Fact-checking ChatGPT health advice: How to build your own health AI without leaking data

While OpenAI tries to convince us that sharing our medical records with them is safe, many have already started looking for ways to build their own Health AI. The idea is simple: pull data from watches/rings, run it through a local LLM, and get insights without leaking anything. This continues the discussion from the previous post.

What data do you need — raw or pre-processed?

At first it seems cool to get raw sensor signal (photoplethysmography, accelerometer). But reality: you get a noisy voltage stream. To turn it into heart rate, you need complex motion artifact filtering algorithms.

For an AI assistant, we don't need raw signal. We need aggregated metrics the device already computed: HRV, Sleep Score, Readiness.

Not everyone agrees. A recent Nature article argues that feeding raw data to a neural network so it can find patterns itself is ideal.

Where to get the data?

Oura Ring API — Data can be pulled directly. The community confirms it's the most developer-friendly API. Clean JSON with sleep phases and activity. Python libraries available.

Fitbit & Google — Rough situation. Google is slowly killing the old Fitbit ecosystem. They shut down the web dashboard, API is migrating. Too unstable for a pet project.

### What this exercise asks:
1. Answer these questions about the health AI post:
(a) In practice, what do you get from raw sensor signal?
(b) According to the Nature article mentioned, what approach is ideal?
(c) Which API does the community confirm is the most developer-friendly?
2. List every aggregated metric that the health AI post says an AI assistant needs from the device.

### Recorded data:
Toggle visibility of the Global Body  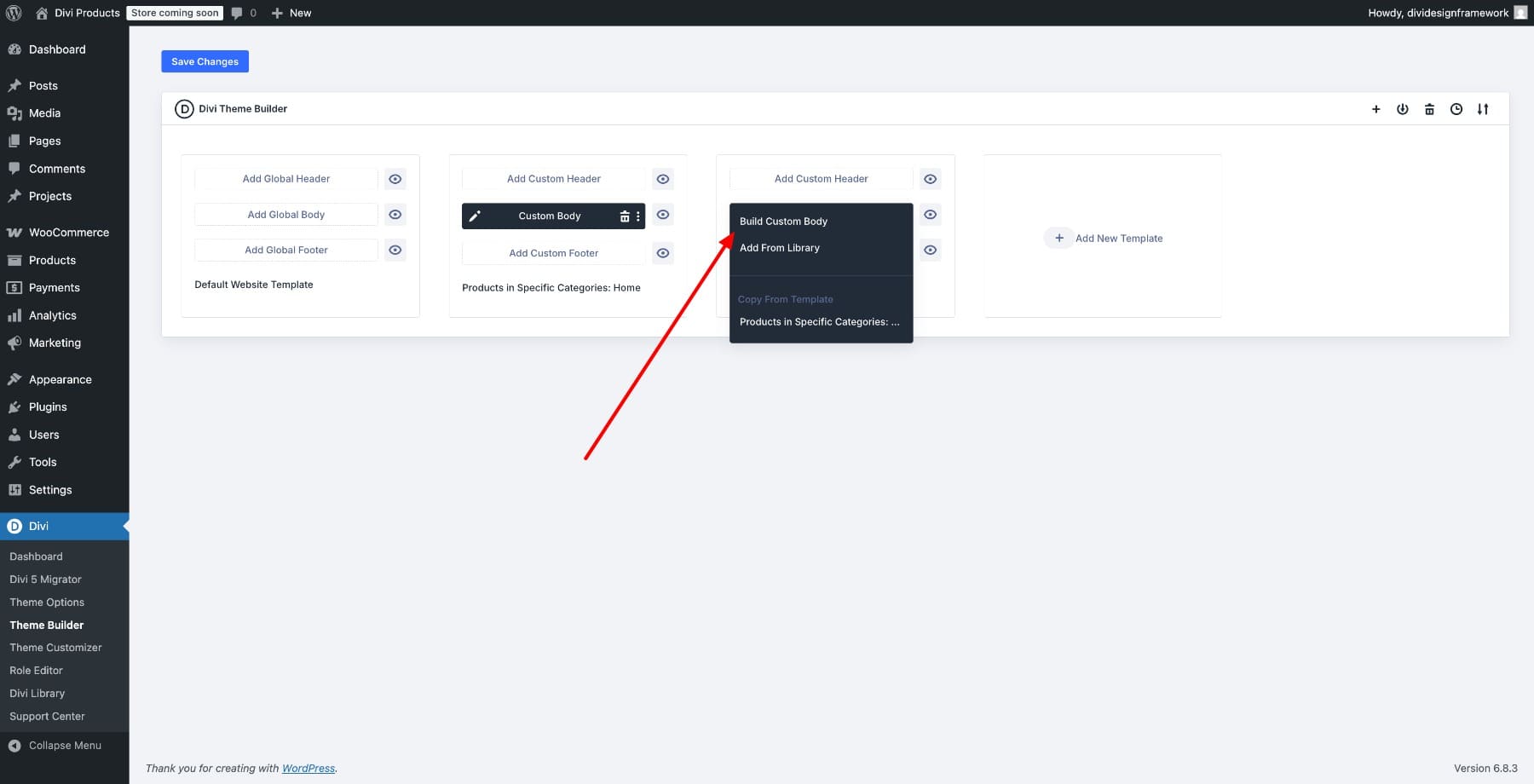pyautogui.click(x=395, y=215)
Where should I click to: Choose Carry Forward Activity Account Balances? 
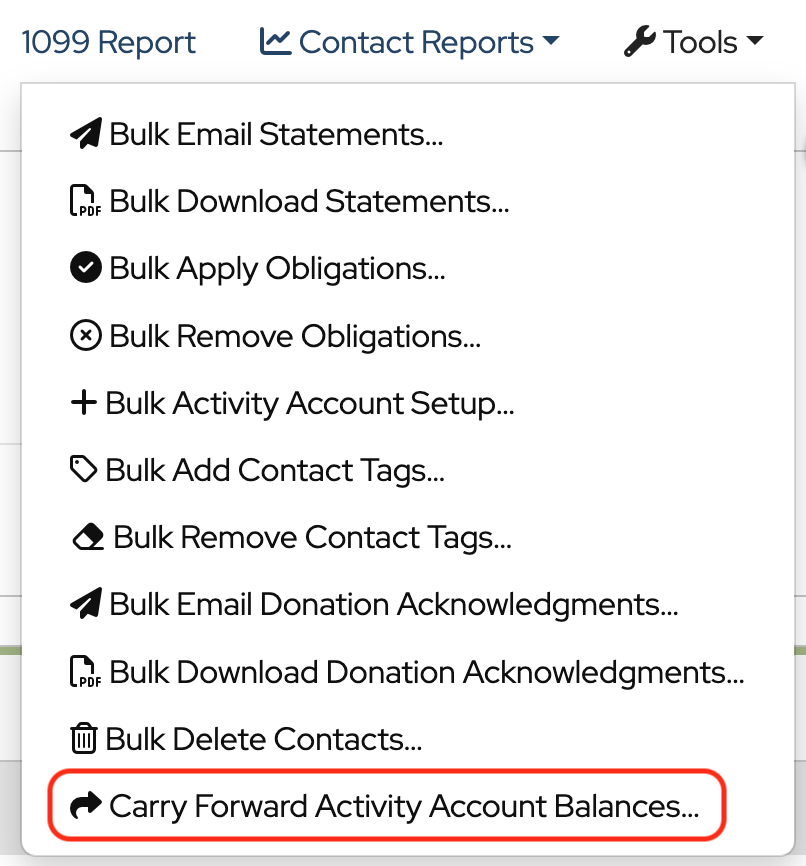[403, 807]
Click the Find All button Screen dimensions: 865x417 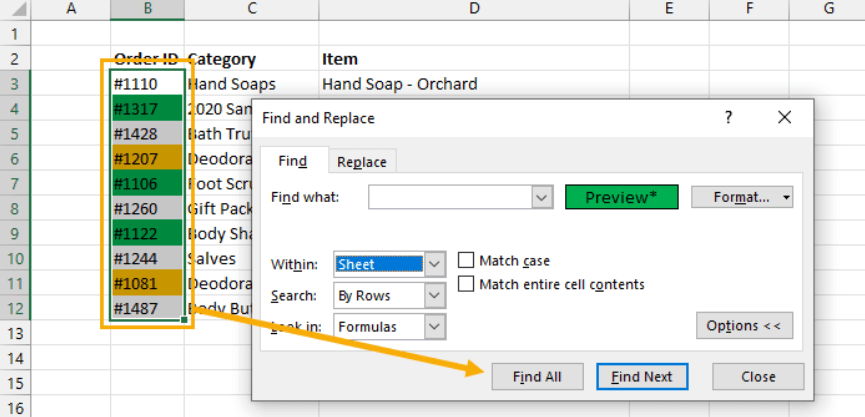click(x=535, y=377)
...
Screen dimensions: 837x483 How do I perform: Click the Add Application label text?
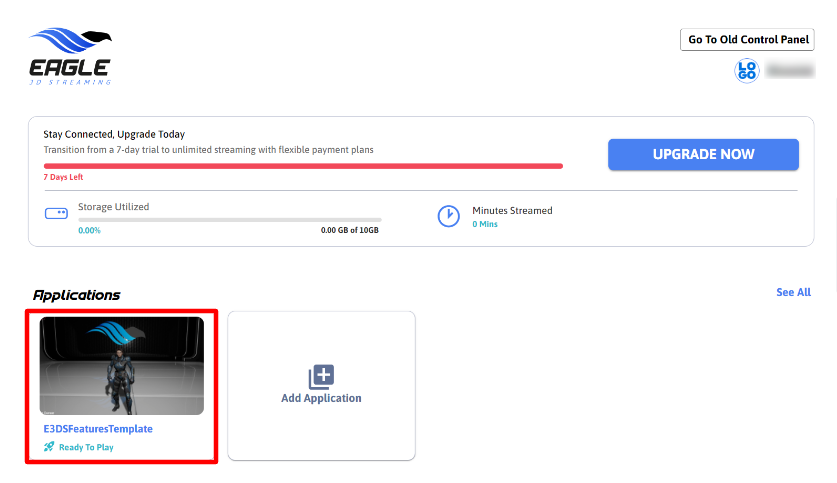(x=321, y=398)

### Responses:
1.
(a) A noisy voltage stream.
(b) Feeding raw data to a neural network so it can find patterns itself.
(c) The Oura Ring API.

2.
HRV
Sleep Score
Readiness